▸ INSTRUCTIONS TO FOLLOW:
Output the lines of the entries below beginning at the one with "Viewport: 1365px width, 613px height." and ending with the last, exactly as written and without pictures.

▸ DATA FOR THIS EXERCISE:
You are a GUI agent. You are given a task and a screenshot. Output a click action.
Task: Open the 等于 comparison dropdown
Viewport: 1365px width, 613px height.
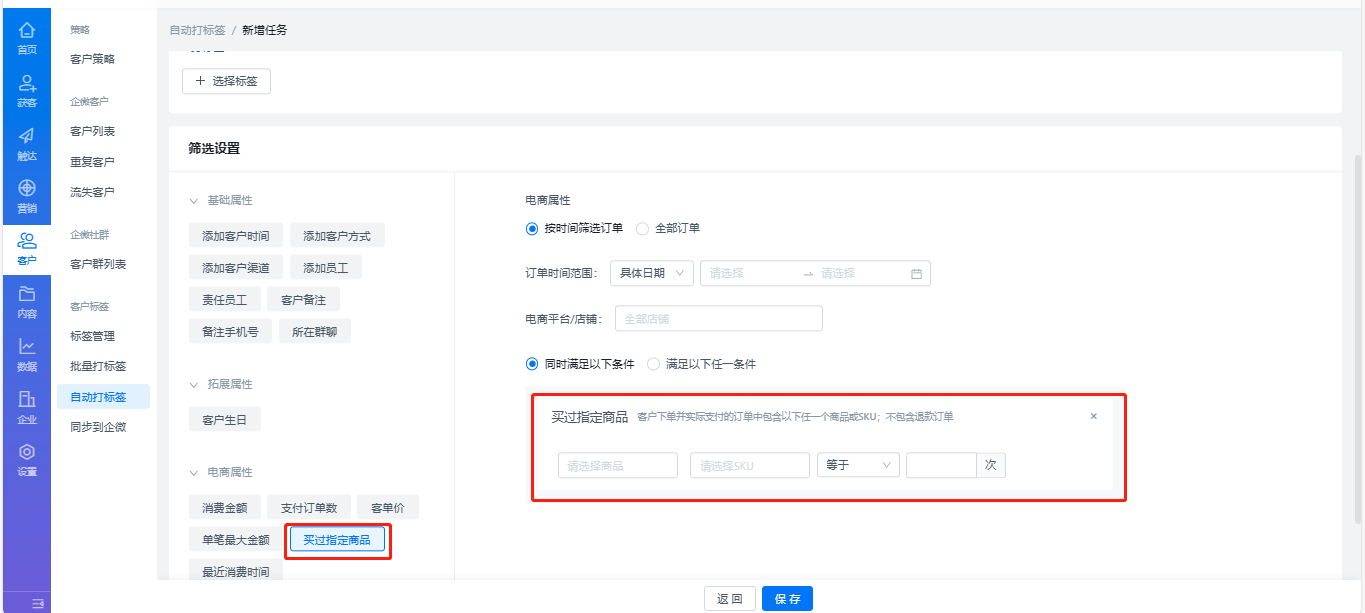(x=858, y=465)
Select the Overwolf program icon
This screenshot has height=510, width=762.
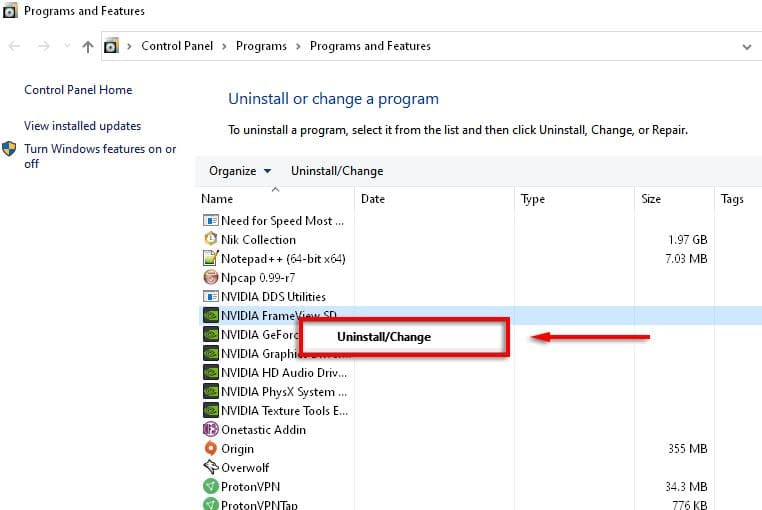point(211,468)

▸ TASK OUTPUT:
Viewport: 1365px width, 613px height.
(x=858, y=465)
Select the Overwolf program icon
This screenshot has height=510, width=762.
point(211,468)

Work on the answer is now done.